Browsing Category India

Yoga in Dharamshala – With an Introduction to Yoga

When I went to Chile in 2016, many Chileans asked me if I knew how to do yoga. While traveling around South America for nine months, I realized the popularity of yoga in the world.

Apprehending the vast influences of yoga and seeing the craze of the westerners towards India and yoga, I became a wanna be yoga learner.

In those immature years of my life, I wanted to be a solo female traveler who also did yoga. I wished to bend myself one-eighty-degrees on the sultry Goa beaches and the summits of the mighty Himalayas alike.

After all, the social media pictures of yoga teachers and practitioners over the internet kindle enough narcissism that you forget the real purpose of yoga (if you ever knew) and only admire the overwhelming curves on the trending photos.

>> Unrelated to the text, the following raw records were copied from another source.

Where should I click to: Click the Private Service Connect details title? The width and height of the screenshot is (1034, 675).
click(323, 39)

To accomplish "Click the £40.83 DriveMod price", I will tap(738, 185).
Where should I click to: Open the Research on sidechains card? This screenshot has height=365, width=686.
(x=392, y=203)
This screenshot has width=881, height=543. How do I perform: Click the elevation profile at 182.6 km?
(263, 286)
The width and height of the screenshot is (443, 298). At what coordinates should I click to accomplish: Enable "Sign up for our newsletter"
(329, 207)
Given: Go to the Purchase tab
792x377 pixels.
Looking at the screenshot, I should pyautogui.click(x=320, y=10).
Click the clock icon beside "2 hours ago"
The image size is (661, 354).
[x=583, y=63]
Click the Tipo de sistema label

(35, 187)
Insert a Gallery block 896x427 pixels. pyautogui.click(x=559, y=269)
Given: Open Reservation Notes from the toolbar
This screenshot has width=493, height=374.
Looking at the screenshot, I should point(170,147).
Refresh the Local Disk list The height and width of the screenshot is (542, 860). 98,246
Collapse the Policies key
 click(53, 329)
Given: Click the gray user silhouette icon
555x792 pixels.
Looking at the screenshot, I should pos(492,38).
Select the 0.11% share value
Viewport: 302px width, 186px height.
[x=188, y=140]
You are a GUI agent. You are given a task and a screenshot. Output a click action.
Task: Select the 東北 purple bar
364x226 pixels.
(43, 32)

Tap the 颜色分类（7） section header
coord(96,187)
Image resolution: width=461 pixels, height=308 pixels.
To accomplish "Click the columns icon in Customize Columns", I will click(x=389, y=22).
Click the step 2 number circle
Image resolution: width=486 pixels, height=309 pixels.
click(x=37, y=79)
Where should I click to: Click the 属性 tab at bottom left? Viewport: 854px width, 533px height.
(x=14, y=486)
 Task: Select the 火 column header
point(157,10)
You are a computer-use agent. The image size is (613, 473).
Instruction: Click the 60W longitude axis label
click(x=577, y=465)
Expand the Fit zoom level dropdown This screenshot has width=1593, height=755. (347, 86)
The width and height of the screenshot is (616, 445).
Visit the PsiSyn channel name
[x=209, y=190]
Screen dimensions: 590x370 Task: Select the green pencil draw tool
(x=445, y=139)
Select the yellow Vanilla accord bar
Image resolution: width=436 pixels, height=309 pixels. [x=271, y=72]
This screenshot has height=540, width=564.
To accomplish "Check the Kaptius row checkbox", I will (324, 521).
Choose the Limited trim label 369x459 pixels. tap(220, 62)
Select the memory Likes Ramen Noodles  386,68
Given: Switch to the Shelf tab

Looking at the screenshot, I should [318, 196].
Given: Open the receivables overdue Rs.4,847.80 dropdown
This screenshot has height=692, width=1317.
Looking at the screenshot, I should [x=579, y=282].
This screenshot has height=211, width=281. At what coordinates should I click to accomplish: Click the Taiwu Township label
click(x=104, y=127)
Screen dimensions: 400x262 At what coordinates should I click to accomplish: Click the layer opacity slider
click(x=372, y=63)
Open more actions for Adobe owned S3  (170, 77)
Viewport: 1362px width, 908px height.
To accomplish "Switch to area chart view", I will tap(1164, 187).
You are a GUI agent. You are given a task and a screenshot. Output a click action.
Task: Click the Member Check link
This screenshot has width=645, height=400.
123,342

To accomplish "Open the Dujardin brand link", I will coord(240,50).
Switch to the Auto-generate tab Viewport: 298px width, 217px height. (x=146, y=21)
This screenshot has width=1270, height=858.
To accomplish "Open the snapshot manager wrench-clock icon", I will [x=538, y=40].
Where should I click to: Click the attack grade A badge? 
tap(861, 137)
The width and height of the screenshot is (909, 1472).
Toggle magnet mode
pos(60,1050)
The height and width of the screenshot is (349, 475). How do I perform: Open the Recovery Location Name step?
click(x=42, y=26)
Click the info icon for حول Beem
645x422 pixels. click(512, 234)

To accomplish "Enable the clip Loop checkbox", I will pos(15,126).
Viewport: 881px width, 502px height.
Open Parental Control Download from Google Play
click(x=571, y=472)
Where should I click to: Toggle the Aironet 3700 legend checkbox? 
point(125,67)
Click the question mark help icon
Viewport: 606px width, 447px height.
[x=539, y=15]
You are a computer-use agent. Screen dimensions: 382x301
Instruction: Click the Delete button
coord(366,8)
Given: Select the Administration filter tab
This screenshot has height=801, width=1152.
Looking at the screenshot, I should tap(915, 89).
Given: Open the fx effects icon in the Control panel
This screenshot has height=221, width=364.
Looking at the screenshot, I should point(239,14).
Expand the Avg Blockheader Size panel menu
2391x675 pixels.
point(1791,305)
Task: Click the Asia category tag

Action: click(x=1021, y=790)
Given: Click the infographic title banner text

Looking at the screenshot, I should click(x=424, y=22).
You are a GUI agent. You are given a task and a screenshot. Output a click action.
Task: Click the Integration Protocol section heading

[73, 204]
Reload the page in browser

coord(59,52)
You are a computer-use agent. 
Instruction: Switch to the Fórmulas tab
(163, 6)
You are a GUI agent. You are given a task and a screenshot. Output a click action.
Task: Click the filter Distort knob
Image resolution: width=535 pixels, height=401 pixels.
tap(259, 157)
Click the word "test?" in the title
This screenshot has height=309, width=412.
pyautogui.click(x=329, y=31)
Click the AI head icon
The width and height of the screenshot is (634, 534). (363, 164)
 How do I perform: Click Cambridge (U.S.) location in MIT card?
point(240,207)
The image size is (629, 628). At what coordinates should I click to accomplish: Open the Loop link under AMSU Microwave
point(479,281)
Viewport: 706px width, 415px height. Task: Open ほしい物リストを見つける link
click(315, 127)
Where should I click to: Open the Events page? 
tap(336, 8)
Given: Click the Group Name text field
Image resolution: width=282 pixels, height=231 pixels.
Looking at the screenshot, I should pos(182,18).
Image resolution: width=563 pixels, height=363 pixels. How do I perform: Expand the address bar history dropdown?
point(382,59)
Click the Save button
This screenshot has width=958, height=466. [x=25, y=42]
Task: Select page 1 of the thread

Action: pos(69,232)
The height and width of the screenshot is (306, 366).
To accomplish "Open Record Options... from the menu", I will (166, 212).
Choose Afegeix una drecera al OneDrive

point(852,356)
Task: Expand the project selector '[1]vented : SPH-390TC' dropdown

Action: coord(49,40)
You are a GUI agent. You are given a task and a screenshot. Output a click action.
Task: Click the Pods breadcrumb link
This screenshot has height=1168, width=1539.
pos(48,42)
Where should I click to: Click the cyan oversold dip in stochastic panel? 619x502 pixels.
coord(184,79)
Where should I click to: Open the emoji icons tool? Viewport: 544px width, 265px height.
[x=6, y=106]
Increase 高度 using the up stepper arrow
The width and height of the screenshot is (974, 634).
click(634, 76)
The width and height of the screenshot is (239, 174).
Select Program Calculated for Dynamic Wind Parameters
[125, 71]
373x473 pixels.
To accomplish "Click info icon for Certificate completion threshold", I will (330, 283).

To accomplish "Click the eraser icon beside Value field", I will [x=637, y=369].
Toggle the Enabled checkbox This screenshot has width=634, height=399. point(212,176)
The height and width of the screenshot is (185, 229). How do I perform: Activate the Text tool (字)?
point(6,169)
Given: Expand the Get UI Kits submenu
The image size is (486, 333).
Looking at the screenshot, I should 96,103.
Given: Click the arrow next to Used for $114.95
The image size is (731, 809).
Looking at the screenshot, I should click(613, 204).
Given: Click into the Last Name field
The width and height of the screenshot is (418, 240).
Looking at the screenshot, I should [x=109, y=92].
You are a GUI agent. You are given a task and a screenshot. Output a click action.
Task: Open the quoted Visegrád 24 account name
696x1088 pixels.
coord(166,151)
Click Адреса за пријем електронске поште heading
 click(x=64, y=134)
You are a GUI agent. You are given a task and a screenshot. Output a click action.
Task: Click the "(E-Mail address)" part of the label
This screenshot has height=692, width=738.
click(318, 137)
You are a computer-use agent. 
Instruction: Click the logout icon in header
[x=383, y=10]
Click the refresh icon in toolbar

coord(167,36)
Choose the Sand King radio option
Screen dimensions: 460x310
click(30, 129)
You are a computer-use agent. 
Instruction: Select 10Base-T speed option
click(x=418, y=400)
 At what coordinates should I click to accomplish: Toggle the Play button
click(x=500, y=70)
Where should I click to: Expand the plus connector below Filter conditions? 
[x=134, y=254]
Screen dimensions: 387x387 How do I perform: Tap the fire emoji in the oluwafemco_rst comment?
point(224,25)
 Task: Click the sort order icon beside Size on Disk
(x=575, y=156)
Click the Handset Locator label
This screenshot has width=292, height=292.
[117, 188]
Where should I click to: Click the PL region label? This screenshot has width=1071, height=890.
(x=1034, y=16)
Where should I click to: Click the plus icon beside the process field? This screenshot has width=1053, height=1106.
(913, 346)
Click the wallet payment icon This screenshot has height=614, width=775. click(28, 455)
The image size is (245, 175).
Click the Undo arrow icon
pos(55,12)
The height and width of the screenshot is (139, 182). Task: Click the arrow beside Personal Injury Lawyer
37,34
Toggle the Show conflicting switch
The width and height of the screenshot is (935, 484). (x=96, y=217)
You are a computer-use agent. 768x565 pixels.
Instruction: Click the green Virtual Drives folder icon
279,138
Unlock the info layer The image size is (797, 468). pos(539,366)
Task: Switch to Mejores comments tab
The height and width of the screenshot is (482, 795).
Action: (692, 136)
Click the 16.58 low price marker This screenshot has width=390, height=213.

Yoginis look like the epitomes of Urvashi from the Indra palace. Maybe we can compare the Yogi to Shiva who is said to be the first-yogi or the Adiyogi?

Those yoga pictures look as perfect as the postures held in the frame, but remember that pictures don’t tell the entire story.

Yoga is not about a few jazzy posts on Instagram or Facebook. And I kept this in mind when I traveled to Dharamshala and practiced yoga there.

Yoga, a word derived from the Sanskrit word Yuj meaning join, means union — of the mind, body, and soul.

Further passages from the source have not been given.